Dr. Jarrod shook his head. “I have no idea. But Central Admin naturally wanted him as dead as they could make him so a brief went out just last week that he was to be executed. It was going to be televised, as a warning against any further Verité intrusion attempts. Then the whole affair just disappeared.”
Anna's eyebrows shot up. “What do you mean? Did they execute him?”
“If they had executed him they would have made it public, like they promised. But they haven't said a word about it since. So I think he either killed himself in his cell, or- and I know this is insane- he escaped.”
Something in Anna's mind instantly clicked. “He escaped,” she breathed.
Dr. Jarrod sat back and raised a doubtful eyebrow at her. “How the hell do you know?”

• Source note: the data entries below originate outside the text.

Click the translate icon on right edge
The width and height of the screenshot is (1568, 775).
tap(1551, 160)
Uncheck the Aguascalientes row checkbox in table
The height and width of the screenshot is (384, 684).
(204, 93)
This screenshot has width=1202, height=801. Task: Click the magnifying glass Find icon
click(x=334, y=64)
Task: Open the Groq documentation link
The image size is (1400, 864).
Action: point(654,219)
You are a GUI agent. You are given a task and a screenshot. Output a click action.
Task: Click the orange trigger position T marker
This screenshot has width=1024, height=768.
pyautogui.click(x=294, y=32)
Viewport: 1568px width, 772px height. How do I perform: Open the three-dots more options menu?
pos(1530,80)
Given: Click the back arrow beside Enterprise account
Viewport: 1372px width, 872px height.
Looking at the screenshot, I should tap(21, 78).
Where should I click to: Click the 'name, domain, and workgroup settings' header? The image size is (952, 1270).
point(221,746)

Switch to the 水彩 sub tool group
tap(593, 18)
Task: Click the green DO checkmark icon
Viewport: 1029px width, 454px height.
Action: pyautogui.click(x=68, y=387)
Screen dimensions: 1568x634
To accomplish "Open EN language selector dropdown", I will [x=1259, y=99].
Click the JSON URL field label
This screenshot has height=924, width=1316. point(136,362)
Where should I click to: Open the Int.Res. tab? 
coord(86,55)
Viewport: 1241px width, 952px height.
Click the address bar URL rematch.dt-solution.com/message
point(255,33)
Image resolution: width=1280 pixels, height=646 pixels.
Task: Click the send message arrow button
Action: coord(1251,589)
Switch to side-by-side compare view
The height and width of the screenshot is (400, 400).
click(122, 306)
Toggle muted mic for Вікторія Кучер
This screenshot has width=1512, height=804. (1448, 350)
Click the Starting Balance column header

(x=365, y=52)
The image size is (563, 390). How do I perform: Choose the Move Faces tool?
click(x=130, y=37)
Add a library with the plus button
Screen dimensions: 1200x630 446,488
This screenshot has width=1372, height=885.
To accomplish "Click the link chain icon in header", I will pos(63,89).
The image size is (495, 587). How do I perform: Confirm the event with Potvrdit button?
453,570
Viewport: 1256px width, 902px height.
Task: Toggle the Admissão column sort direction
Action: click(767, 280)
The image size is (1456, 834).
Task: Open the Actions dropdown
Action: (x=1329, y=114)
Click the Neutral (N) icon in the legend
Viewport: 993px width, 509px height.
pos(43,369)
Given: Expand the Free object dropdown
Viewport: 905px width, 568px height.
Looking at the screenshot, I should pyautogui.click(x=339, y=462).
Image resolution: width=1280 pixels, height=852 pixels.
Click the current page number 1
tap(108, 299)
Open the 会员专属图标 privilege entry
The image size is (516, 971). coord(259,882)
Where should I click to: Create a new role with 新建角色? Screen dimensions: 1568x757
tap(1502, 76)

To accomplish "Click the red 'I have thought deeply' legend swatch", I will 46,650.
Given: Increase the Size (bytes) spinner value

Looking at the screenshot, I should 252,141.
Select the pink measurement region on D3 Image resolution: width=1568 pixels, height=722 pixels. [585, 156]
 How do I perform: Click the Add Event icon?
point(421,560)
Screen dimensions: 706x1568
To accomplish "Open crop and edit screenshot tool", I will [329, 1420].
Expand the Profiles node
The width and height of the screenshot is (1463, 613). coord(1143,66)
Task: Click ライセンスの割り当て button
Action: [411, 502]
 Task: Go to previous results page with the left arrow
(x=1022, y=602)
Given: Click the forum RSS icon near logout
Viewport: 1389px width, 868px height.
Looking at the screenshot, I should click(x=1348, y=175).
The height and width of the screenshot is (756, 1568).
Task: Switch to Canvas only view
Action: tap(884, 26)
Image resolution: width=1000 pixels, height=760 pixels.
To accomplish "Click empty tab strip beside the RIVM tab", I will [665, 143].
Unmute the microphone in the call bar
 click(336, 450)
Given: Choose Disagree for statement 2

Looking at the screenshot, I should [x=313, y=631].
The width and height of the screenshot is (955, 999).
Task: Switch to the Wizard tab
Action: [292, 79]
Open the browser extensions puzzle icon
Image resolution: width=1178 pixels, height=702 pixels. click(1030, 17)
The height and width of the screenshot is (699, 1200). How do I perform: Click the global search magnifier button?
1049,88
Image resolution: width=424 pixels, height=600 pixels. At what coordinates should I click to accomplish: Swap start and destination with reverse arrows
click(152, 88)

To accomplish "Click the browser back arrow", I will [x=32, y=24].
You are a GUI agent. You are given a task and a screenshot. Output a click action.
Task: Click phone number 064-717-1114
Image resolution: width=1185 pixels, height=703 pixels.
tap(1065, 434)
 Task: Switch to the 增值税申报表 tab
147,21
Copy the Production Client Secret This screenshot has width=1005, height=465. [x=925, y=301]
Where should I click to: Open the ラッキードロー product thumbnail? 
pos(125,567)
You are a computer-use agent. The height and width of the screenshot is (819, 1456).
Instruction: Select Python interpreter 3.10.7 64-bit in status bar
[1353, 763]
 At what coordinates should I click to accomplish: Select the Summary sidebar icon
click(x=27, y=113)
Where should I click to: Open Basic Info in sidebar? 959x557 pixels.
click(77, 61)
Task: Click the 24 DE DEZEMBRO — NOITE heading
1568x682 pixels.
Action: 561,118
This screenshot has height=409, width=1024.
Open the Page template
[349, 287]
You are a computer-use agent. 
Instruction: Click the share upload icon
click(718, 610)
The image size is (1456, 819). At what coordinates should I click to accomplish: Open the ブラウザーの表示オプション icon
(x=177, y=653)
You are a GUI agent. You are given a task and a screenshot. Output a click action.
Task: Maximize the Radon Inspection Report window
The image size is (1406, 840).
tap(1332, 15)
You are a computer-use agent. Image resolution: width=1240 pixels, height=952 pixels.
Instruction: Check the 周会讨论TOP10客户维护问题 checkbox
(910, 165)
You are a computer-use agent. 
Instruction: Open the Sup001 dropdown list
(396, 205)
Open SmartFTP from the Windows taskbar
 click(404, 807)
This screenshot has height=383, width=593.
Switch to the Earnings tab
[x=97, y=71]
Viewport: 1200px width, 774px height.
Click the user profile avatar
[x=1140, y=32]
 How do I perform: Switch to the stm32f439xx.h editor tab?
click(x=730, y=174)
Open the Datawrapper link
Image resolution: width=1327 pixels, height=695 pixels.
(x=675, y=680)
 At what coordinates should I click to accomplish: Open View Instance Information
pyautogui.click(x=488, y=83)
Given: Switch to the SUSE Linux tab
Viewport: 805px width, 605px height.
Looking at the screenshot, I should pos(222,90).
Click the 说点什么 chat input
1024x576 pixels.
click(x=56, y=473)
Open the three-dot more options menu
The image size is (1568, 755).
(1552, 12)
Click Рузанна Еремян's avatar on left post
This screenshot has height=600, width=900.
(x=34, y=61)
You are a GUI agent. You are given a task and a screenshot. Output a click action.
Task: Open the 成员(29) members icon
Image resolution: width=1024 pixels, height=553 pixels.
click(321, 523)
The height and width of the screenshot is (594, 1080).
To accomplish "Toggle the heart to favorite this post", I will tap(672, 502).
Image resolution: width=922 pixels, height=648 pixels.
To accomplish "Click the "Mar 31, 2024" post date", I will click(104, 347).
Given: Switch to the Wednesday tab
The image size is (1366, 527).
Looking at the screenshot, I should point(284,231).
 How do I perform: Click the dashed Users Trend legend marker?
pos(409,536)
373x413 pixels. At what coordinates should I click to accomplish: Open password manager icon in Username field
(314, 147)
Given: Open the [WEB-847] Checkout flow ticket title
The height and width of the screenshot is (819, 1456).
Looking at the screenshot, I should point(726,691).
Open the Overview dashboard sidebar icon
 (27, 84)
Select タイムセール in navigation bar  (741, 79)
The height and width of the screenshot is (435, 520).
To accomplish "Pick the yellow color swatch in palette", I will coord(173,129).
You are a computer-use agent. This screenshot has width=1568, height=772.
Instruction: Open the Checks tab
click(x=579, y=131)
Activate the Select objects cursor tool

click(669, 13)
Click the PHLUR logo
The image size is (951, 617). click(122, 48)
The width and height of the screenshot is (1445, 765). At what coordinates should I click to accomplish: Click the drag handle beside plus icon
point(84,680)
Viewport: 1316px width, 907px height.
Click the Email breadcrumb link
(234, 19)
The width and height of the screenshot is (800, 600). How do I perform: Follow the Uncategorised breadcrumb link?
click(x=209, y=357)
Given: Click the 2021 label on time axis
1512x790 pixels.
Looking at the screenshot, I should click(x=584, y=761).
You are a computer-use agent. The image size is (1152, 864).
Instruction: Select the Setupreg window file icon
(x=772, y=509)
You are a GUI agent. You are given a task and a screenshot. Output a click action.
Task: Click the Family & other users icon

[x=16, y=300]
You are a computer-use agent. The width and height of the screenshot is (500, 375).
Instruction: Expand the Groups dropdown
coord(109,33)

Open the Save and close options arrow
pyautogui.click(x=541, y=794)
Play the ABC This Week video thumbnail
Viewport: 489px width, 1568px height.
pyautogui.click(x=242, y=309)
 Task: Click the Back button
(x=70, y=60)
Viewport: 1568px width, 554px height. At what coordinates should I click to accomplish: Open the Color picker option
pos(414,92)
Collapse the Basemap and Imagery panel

“The Central Police were stopping all traffic out of D.C. at checkpoints just a matter of days ago,” she explained. “And they refused to tell me why. I'd say it's a good bet that he escaped and they are looking for him.”
Dr. Jarrod chuckled grimly. “Heh, well, I wouldn't have known about roadblocks or checkpoints. I am almost chained to these desks; I sleep here many nights. Just over the weekend I got to go home for the first time in weeks, and I plan on leaving here at decent hours from now on.” He grinned. “Now that I have a savvy programmer in my lab to do my work for me.”
“You can expect work from me, not miracles,” Ann replied, catching his infectious humor. “But I already have some ideas as to how to fix your problem.”
“I'm glad to hear it.” Dr. Jarrod said, then stood as another man entered the lab. The new man stood much taller than Dr. Jarrod and sported a much younger face, a face which he was in the act of stuffing full of doughnut as he walked through the door and sat down.
“Anna, this is Dex Lynch, my assistant,” Dr. Jarrod said, motioning to the other man. Anna nodded to him and he nodded wordlessly back, the doughnut still obstructing his speech. Without another word he plugged his ears with digital music and pulled himself up to one of the computers to work.
“Not much of a conversationalist,” Anna remarked dryly. Dr. Jarrod chuckled and sat back down.
“No, and I prefer him that way. Nepotism at its best; Dex the Second, son of the founder of Dexworks. He's a whiz at brain pattern analysis but he spews some of the most obnoxious crap when he gets started.” The doctor tapped the data pad in front of him. “Shall we get back to the task at hand then? All of this talk of escaped convicts has derailed my train of thought.”